In Ferie d’agosto è stato meraviglioso, sublime, talmente bravo da sconvolgermi: sono scappata dal cinema, da figlia non lo potevo vedere così squallido, così pover’uomo; quel film lo ha massacrato.
Cioè?
Doveva essere nominato ai David come miglior attore non protagonista, così gli avevano riferito, e invece niente: ci rimase malissimo; (ci pensa) ma il vero problema era psicoanalitico: lui era regista e non attore.
Differenza…
L’attore è sottoposto sempre a una gogna, quindi deve avere o una grande sicurezza affettiva o una grandissima superficialità, perché ti distrugge psicologicamente; lui, da regista, era nella posizione del padre, era lui lo sguardo, e ci si ritrovava; poi gli sono arrivati dei film da attore, ed era lui a dover sottostare allo sguardo del padre, senza mai averne avuto uno, ed è stata dura. Si è perso.
Da Ferie d’agosto…
Si è incrinato qualcosa nel suo equilibrio.
In Compagni di scuola?
Quello è precedente, si è divertito, non era ancora in discussione con se stesso; ma papà era più che altro un documentarista, per la Rai ne ha girati 107 e alla Rai li ho chiesti più volte ma senza risultato. “Mi trattano da cialtrone, ma li vedrai tutti al mio funerale”. Aveva ragione; attenzione: non lo voglio beatificare, era anche un fijo de ’na mignotta.
Esempio.
Non si è comportato linearmente con tutti, a mia madre non ha mai riconosciuto alcun contributo economico, non mi ha mai portata in vacanza.
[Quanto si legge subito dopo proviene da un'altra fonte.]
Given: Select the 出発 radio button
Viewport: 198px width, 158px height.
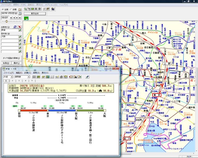Looking at the screenshot, I should [2, 9].
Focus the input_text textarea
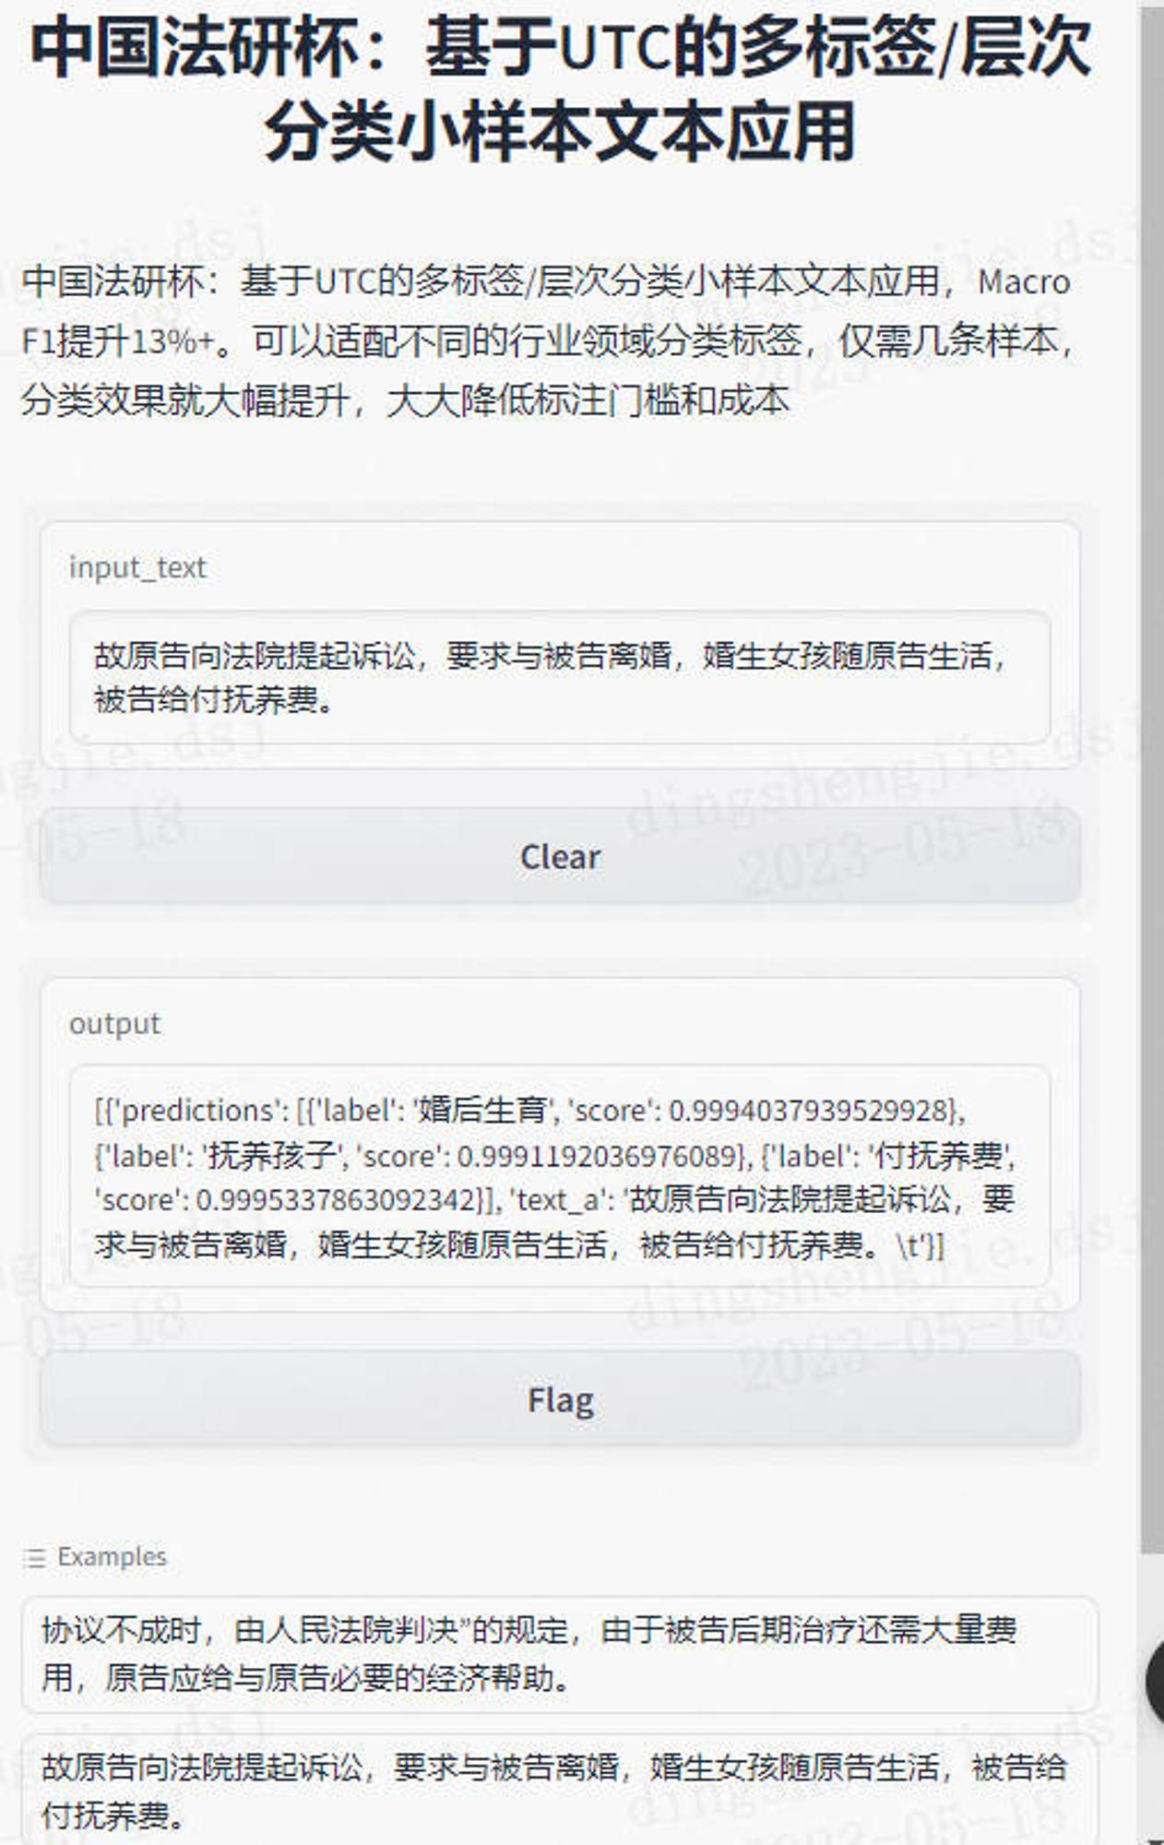 [x=560, y=677]
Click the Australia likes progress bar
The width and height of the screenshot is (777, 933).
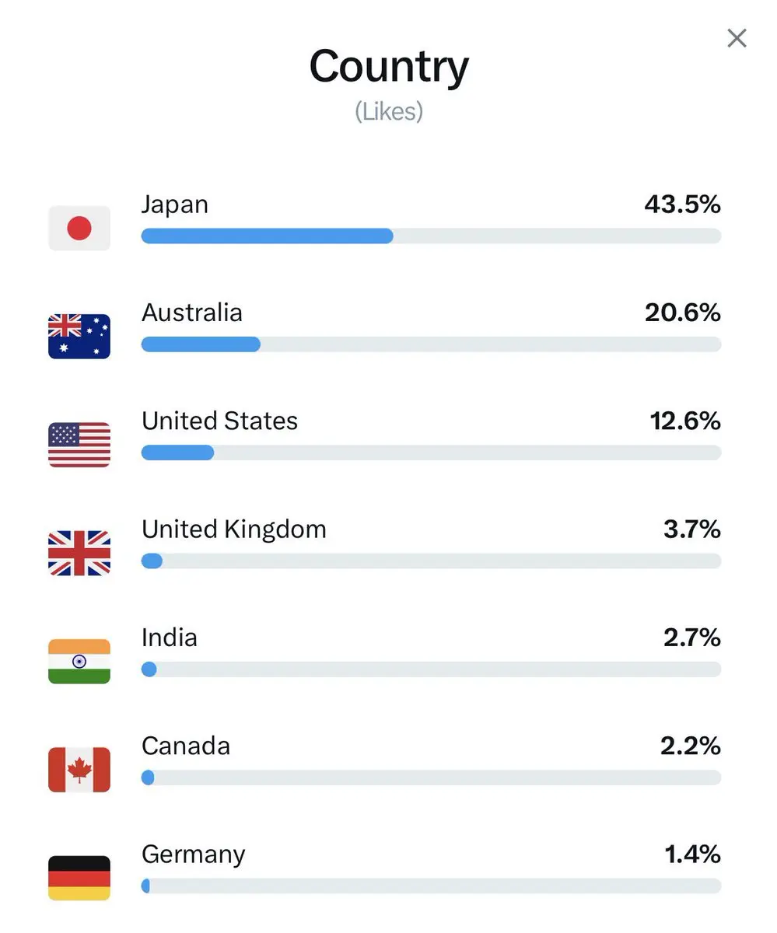coord(431,344)
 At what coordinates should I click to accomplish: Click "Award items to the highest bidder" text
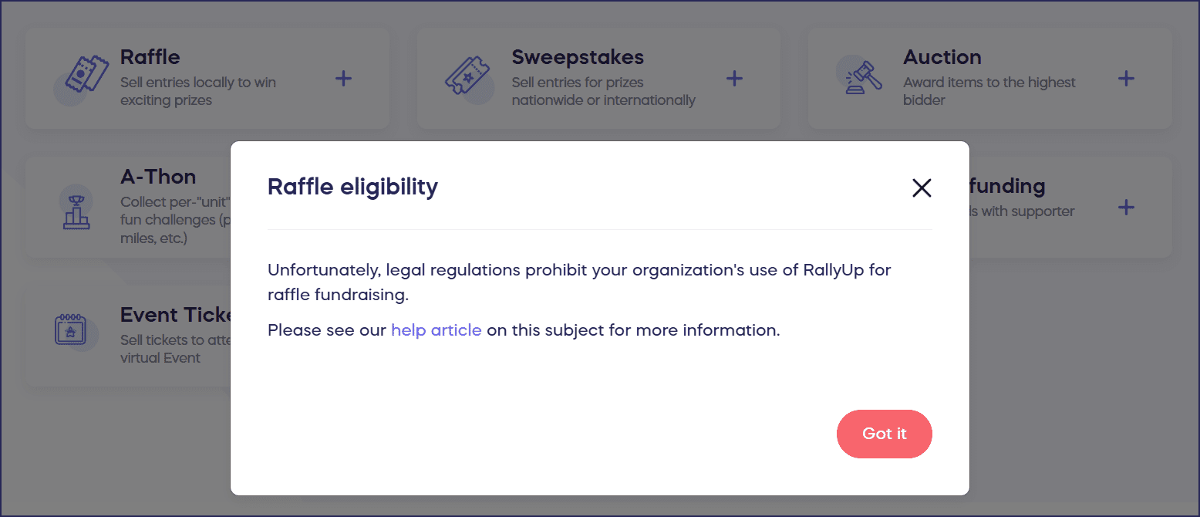point(989,91)
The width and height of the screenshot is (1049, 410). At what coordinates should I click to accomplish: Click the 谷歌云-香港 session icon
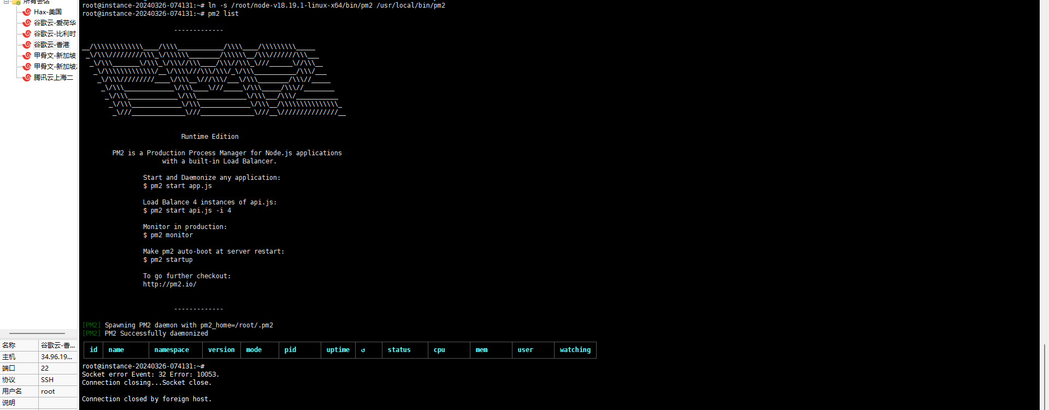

Da uomo di sinistra, perché John Wayne?
Aveva il fisico, la stazza, il carisma, ti dava un senso di argine; io ho scelto Gene Hackman come zio.
E ha sposato un attore.
Gli attori si possono accompagnare solo ad altri attori; io sono stata con persone esterne a questo lavoro, ma non ci capiamo.
Quell’ultima sceneggiatura di suo padre ha mai pensato di realizzarla?
Un tempo sì, ma non ho voglia di perdermi in tutti i processi di un film, e poi mi sono resa conto che per lui ho fatto pure troppo: sono stata un’ottima figlia, meglio di lui come padre, anche se è stato grande. E con la sua morte mi ha in qualche modo liberata del complesso di Edipo.
Chi era lui?
Un figlio della guerra.
Cosa vuol dire?
Ha vissuto tutti i miti post-bellici, dalla bionda della pubblicità Coca Cola – e tutte le sue fidanzate dovevano essere alte e bionde – a John Wayne, fino al cinema come strumento di liberazione e politico; poi, quando la società è cambiata, si è trovato con gli occhi sbarrati sull’abisso ed è riemerso l’orrore; (pausa) è stato il primo attore di quella generazione, a morire, e ha sorpreso tutti, perché lui era il poeta bambino.